4.2.2 If qat.export.pt and qat.pt show consistent accuracy, then the issue lies in the convert stage. Perform bad case detection and per-layer comparison between qat.bc and quantized.bc, and run sensitivity analysis on qat.export.pt (reusing the bad cases identified between qat.bc and quantized.bc).

from horizon_plugin_profiler import QuantAnalysis # Run bad case search and per-layer comparison between qat.bc and quantized.bc qa = QuantAnalysis(qat_bc, quantized_bc, "convert") qa.auto_find_bad_case(dataloader) qa.run() qa.compare_per_layer() # Run sensitivity analysis using qat.export.pt qa = QuantAnalysis(qat_export_pt, quantized_bc, "convert") qa.load_bad_case() qa.sensitivity()

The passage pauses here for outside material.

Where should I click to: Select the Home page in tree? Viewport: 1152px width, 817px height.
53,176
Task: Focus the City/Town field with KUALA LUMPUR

When conventional methods fail to locate the issue, use the BC Editor tool to partially convert quantized.bc back to CPU for debugging.

# View the qat.bc model in text form print(qat_bc.module.get_asm(enable_debug_info=True)) # The number after “%” is the hbir operator ID module attributes {hbdk.legacy_round = true} { func.func @bev_gkt_mixvargenet_multitask_nuscenes(%arg0: tensor<6x3x512x960... %0 = "qnt.const_fake_quant"(%arg0) <{bits = 8 : i64, illegal = true, max... %1 = "hbir.constant"() <{values = dense<"0xC27B5D3DFF6DE33C1822093DDA9642... %2 = "qnt.const_fake_quant"(%1) <{axis = 0 : i64, bits = 8 : i64, illegal... ...... # config.json { "remove_fake_quant": [[1, 100], 102] // Remove fake quant ops with IDs from 1 to 100 and 102 } # After editing, you’ll get qat_modified.bc. Running convert on it will produce a quantized.bc with some ops reverted to CPU. python3 bc_editor.py --bc_path qat.bc --config_path config.json --new_bc_path qat_modified.bc

Compare quantized.bc before and after editing to identify which ops, when reverted to CPU, improve consistency.